After weeks and months of organizing by immigration rights groups, sexual assault victims’ rights groups, and social media users, rape and assault survivor Ny Nourn has been freed from ICE detention and is out on bail.
Nourn — a Cambodian American refugee who immigrated to the United States at the age of five after spending the first years of her life in a refugee camp in Thailand — spent sixteen years in prison after being convicted of murder for failing to stop her abusive older boyfriend from killing her lover. In that fateful incident, Nourn was raped and beaten by her boyfriend, 34-year-old Ron Barker, who threatened to kill her and her family if she did not help him lure her lover to a meeting place where Barker shot him to death.
After deciding to go to police about the crime, Nourn was arrested, tried and sentenced to life in prison as an accomplice in the murder. She appealed her sentence by presenting evidence that she suffered fro Battered Women’s Syndrome at the time of the shooting, and was granted parole earlier this year. However, no sooner had Nourn been released on parole, ICE agents were waiting to take her into custody so that she could be deported to Cambodia, a country she didn’t know.
It should go without saying that even in a growing climate of anti-immigrant intolerance wherein ICE raids are used as tools of retribution against political enemies of the Trump administration and wherein inhumane policies of heightened arrest and detention of non-violent immigrants to face deportation proceedings has risen, it is even more senseless to punish and deport a survivor of physical assault and rape for surviving her violent abuse. Indeed, the prison-to-deportation pipeline disproportionately targets immigrant women survivors of domestic and sexual violence: 80% of incarcerated women in the United States are survivors of physical and/or sexual abuse.
Advocacy groups such as Advancing Justice, Survived and Punished, Asian Prisoner Support Committee, California Coalition for Women Prisoners, and others were quick to organize a campaign to free Nourn under the hashtag #FreeNy. The campaign included a petition that garnered over 2,000 signatures and a crowd-sourced fundraiser that raised over $10,000 to meet the goal of funding Nourn’s bond.

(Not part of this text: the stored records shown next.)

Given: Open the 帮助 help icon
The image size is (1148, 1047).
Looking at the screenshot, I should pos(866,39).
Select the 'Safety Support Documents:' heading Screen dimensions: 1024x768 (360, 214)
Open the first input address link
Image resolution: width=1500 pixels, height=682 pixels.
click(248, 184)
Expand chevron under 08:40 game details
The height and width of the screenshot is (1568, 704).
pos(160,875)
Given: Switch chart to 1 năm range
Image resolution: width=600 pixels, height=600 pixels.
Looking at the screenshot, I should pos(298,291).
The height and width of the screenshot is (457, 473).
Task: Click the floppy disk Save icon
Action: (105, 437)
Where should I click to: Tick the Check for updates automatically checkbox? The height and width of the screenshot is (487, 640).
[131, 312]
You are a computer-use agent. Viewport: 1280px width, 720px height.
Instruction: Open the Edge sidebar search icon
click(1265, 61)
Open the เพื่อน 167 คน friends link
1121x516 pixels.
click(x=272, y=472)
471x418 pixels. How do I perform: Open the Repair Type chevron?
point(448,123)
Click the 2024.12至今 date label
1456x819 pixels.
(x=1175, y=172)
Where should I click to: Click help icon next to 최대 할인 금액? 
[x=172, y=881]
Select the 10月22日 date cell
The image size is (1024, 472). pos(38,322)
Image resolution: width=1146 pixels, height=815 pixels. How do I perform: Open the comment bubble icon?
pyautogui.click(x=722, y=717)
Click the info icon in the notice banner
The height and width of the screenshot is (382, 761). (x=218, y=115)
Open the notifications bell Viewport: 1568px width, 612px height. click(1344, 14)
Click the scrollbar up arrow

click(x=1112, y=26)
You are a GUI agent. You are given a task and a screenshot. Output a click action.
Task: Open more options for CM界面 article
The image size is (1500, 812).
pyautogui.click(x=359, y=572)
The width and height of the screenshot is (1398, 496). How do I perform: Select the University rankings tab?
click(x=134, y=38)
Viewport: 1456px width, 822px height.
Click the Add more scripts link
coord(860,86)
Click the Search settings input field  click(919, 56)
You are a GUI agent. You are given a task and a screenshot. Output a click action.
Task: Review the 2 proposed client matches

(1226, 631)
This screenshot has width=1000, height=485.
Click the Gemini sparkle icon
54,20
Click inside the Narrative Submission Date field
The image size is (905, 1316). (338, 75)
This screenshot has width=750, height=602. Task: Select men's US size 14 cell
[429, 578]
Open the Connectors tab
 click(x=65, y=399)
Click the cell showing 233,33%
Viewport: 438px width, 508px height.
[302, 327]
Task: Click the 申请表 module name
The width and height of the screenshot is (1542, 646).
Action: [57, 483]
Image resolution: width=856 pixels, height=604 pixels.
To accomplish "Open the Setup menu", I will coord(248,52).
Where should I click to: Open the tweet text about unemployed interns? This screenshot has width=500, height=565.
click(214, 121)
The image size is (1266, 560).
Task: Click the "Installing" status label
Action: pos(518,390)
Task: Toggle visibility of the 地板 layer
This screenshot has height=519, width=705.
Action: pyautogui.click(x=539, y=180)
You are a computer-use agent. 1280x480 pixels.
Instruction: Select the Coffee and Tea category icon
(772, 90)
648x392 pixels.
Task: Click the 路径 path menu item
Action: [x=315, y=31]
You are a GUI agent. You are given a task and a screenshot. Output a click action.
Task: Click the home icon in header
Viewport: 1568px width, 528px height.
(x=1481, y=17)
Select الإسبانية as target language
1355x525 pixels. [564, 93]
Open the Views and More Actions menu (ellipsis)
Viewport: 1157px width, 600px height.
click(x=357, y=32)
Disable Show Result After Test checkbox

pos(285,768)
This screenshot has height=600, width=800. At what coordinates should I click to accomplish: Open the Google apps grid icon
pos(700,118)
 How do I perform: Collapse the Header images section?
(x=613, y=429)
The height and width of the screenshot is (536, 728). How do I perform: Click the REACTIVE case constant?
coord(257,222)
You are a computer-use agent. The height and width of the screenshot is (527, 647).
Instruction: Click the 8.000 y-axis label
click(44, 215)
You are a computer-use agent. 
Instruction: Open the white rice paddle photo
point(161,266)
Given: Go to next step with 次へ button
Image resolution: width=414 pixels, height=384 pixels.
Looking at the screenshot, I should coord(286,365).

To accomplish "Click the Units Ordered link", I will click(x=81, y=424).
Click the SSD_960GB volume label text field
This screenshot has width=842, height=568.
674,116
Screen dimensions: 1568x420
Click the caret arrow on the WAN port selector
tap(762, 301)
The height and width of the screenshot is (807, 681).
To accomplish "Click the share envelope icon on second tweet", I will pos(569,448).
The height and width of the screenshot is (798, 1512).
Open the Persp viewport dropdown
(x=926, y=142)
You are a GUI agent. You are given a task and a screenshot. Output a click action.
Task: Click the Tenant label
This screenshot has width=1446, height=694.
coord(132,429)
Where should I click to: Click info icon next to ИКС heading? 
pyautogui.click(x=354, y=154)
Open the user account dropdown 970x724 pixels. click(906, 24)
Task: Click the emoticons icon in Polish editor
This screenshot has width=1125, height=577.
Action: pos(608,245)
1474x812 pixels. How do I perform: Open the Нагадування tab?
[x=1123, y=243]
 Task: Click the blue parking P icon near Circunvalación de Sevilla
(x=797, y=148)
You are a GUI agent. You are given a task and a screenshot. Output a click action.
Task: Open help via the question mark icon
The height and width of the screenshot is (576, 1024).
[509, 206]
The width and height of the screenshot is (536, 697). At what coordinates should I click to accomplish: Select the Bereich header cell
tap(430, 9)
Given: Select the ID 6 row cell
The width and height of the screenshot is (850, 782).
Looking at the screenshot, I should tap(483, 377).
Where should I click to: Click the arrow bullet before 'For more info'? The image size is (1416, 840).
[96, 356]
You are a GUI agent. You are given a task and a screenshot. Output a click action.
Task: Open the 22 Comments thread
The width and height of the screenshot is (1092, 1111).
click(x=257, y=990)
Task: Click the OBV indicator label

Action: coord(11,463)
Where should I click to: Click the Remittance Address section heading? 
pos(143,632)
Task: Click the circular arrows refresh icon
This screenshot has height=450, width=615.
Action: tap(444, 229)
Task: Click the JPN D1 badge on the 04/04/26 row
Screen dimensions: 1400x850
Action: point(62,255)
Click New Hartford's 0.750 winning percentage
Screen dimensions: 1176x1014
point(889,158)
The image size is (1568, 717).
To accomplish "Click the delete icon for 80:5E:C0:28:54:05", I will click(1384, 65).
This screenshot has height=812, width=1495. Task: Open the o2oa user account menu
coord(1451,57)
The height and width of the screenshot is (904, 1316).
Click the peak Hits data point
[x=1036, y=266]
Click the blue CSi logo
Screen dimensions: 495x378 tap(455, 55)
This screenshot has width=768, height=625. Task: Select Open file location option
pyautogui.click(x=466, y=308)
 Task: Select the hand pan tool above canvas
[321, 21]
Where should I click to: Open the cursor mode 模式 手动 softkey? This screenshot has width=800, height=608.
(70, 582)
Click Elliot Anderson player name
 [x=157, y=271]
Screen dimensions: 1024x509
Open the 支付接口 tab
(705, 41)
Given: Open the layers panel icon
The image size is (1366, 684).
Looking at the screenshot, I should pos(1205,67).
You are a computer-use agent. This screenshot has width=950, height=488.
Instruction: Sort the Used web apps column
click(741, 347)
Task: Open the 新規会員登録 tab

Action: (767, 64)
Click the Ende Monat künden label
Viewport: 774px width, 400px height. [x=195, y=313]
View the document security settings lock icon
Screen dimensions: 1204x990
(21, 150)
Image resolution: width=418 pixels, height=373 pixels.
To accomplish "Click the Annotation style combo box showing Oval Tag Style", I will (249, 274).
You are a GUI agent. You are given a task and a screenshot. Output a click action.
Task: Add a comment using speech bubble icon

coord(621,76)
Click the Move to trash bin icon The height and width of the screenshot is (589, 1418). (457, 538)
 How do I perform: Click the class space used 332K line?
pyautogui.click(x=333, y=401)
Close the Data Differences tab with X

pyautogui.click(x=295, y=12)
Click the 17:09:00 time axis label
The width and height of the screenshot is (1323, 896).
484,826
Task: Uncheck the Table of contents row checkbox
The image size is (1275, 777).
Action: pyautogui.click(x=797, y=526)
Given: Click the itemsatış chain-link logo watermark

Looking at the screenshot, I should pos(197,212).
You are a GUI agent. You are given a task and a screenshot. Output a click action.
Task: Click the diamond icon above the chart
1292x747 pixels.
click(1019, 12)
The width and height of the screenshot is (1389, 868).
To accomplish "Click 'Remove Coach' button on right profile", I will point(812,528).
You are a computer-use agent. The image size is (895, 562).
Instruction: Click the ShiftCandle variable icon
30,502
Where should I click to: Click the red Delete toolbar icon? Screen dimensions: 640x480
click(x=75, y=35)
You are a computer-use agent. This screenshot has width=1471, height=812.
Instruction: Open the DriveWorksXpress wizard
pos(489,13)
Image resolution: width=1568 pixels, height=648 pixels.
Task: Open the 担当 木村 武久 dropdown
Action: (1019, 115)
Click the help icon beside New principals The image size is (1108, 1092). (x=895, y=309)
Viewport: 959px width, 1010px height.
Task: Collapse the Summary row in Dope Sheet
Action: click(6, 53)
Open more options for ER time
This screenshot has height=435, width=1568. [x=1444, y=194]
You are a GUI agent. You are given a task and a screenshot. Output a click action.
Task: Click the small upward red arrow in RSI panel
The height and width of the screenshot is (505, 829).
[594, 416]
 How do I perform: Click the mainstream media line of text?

Last week, Nourn appeared before her bond hearing and was able to post her bail, and was granted bond. According to community members who staged a rally on her behalf outside, Nourn was released to massive applause.
Ny's bond hearing is starting shortly. Thank you to everyone who donated to her bond & called ICE in support of her! We'll keep you updated. #FreeNy
— Asian Law Caucus (@aaaj_alc) November 9, 2017
Ny has been granted bond!!! #FreeNy pic.twitter.com/tceXnMawtm
— Asian Law Caucus (@aaaj_alc) November 9, 2017
Thank you to EVERYONE who came out today and everyone who wrote letters, made calls, and shared Ny's story in support. We all can't wait to meet you Ny! #FreeNy pic.twitter.com/pRE2xvf54k
— Asian Law Caucus (@aaaj_alc) November 9, 2017
.@anoop_alc from @aaaj_alc leaves court to huge applause from #FreeNy supporters. So inspired by the support from community members and advocates. #SurvivedAndPunished #RefugeeResilience pic.twitter.com/gHEzPNdNh7
— Christina So Laurance (@CSoLaurance) November 9, 2017
This outcome proves the unmatched power of community action when applied to the side of moral and social justice.
In an email sent through the Advancing Justice network, Nourn said:
I’m free but ICE continues to appeal to send me back to immigration detention and deport me. I am joining all of you outside in fighting for not just my freedom, but for the freedom of all of my sisters and brothers that I left behind inside. Together, we can replace a system built to punish with humanity and compassion for all of us.
Nourn directed supporters to sign this petition opposing targeted ICE raids of Cambodian Americans, and to sign this petition asking Governor Jerry Brown to commute the sentence of another domestic violence survivor imprisoned for a murder committed by her abuser.